Multiple myeloma is a cancer caused by abnormal growth of a type of cell located in the bone marrow, the plasma cells. These cells, which are derived from B lymphocytes, produce immunoglobulins, the proteins necessary to defend the body against infection. Uncontrolled growth of these cells causes infection, anaemia and other complications.
This disease affects 4 out of every 100,000 individuals per year. The average age of patients when the disease appears is around 65.
The main characteristics of myeloma are: changes in normal bone marrow functions, which result in anaemia and/or low leukocyte or platelet counts; destruction and invasion of the bone that surrounds the bone marrow cavity; production of monoclonal protein (M-protein) by the myeloma cells and its release into the peripheral blood stream and/or urine, and reduction of the normal immune function, which results in low immunoglobulin levels and increased vulnerability to infection.

Risk factors
Although the causes are unknown, myeloma has been associated with exposure to radiation, chemical products, herbicides, or insecticides and to genetic or infectious factors. It is most frequent in people over the age of 50 and among black races.

Prevention
There are no guidelines for the prevention of multiple myeloma, as its causes are unknown.

 

Symptoms
There are many symptoms that may appear years before diagnosis and which can easily be confused with other tumours.
The symptoms in the initial stages of myeloma include: persistent bone pain, often severe, together with fatigue. Approximately 70% of patients with myeloma suffer pain of varying intensity, which often affects the lumbar region of the spine or the hips.

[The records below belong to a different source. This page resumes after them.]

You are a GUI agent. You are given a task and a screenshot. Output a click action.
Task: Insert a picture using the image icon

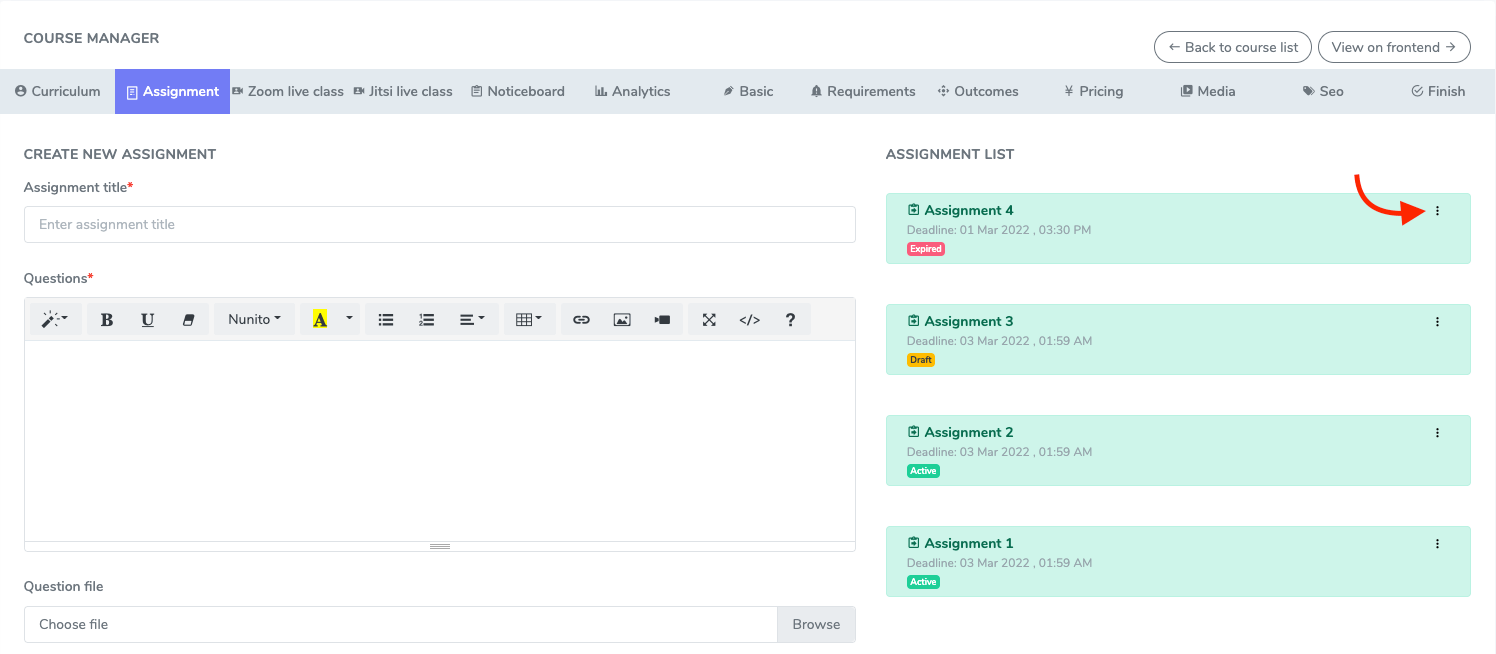pyautogui.click(x=622, y=320)
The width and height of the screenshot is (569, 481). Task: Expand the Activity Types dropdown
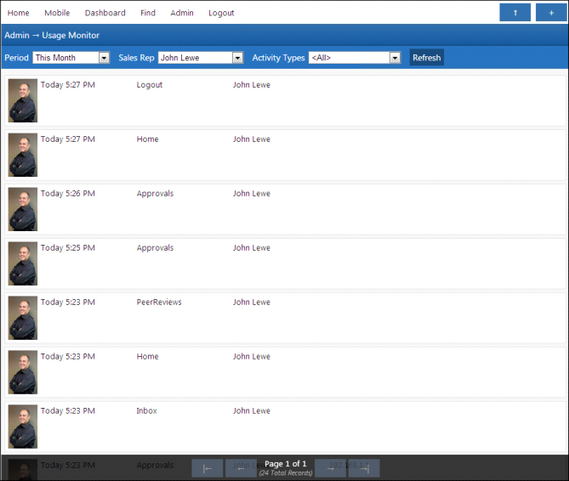coord(355,58)
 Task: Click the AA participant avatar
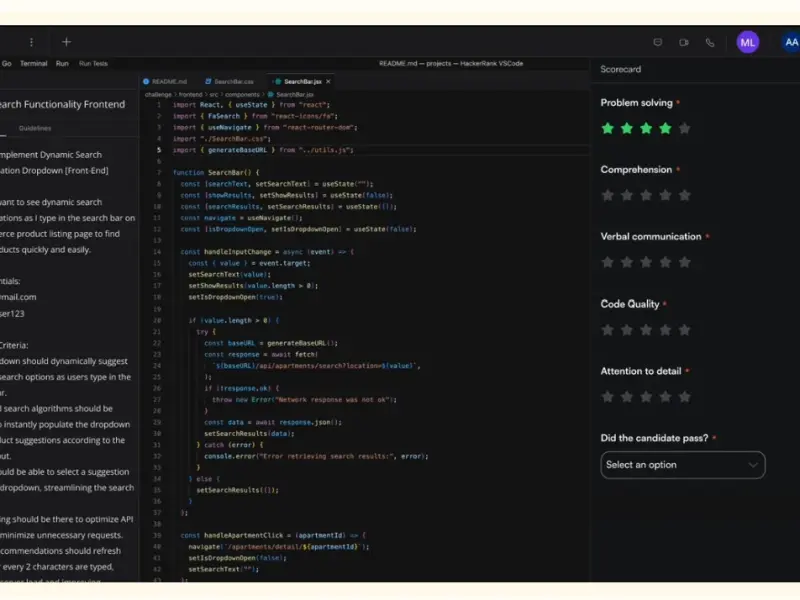(790, 42)
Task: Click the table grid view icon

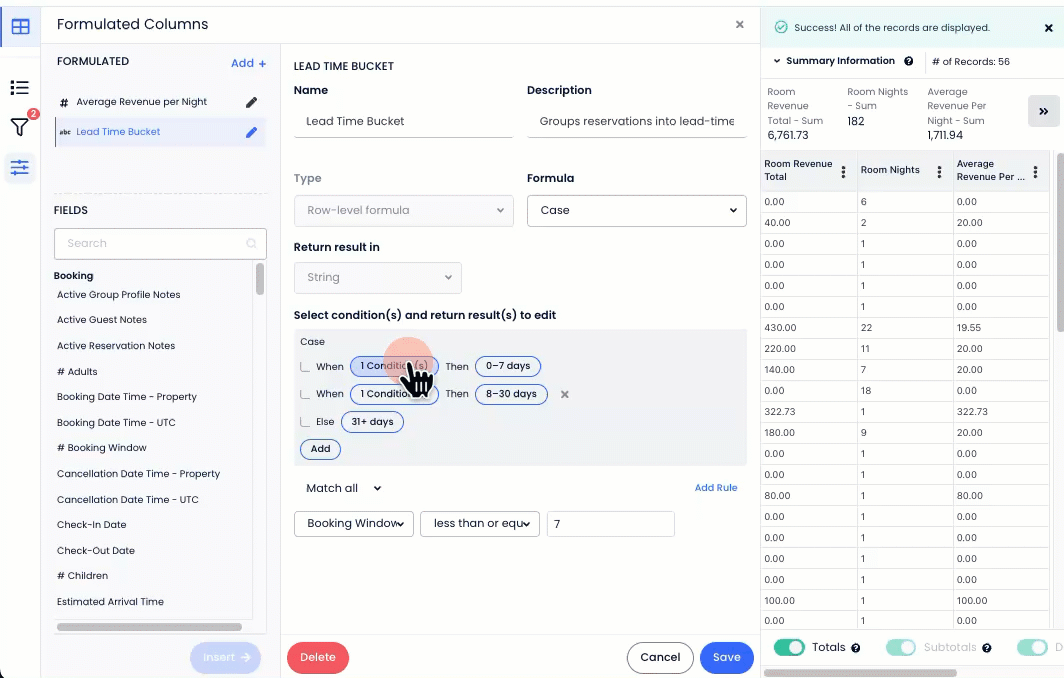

Severe pain that appears suddenly can be a sign of fracture or the crushing of a spinal component.
As the disease progresses, symptoms may include: fatigue, bone fractures, infections, nausea and vomiting, constipation, difficulty in urinating, abnormal bleeding, headaches, etc.

Diagnosis
Diagnosis is based on:
Biopsy of the bone marrow showing an abnormal presence (over 10%) of plasma cells in the bone marrow.
X-ray: lesions, erosions or fractures are found in 80% of patients.
Chromosome abnormalities related to the response or prognosis.
Study of tumour markers, such as beta 2-Microglobulin. Low levels of albumin, hypoalbuminaemia, together with high beta 2-Microglobulin point to a more negative prognosis.

 

Other blood and urine analyses are also useful to evaluate conditions associated with myeloma: anaemia, low levels of other cells in the blood, high levels of calcium (blood and urine) and signs of kidney damage and bone destruction.

 

Treatment
There is no consensus on the best way to treat myeloma. The first and most important decision is to determine whether or not any treatment is required. Patients suffering from asymptomatic myeloma should be closely monitored, but without applying any treatment. There are currently no therapies that stimulate the regulation of the immune system when myeloma is in the early stages or that prevent activation of the disease. However, possible treatments are currently being researched, such as anti-idiotype vaccinations. Treatment with bisphosphonates can be used once there is bone infection, even when it is in the very early stages. Erythropoietine is considered a treatment for cases in which there is only anaemia.

 

Treatment is not usually curative, except in the case of one solitary bone tumour or extramedullary plasmacytoma. In these cases external radiotherapy may be potentially curative. In other cases, there are a number of options, each of which should be evaluated. The general goal of treatment is to deal with the specific problems in order to achieve overall control of the disease.

 

The treatment options are:
Chemotherapy: there are a number of treatments, the most well known and traditional of which is a combination of melphalan and prednisone. Between 50%-60%% of patients respond to this treatment. There are other combinations with the addition of more aggressive drugs such as adriamycin or cyclophosphamide.
New drugs: thalidomide or its derivatives, lenalidomide or bortezomib.
Other treatments such as high-dose chemotherapy with autologous transplantation require individual evaluation. High doses, when they are effective, can prolong life, but they rarely cure.

 

On many occasions treatment of the complications is the most important aspect with regard to the survival of patients and their quality of life. To this end, hypercalcaemia is treated with bisphosphonates and intravenous liquids, when necessary, and kidney failure is corrected, even employing renal dialysis.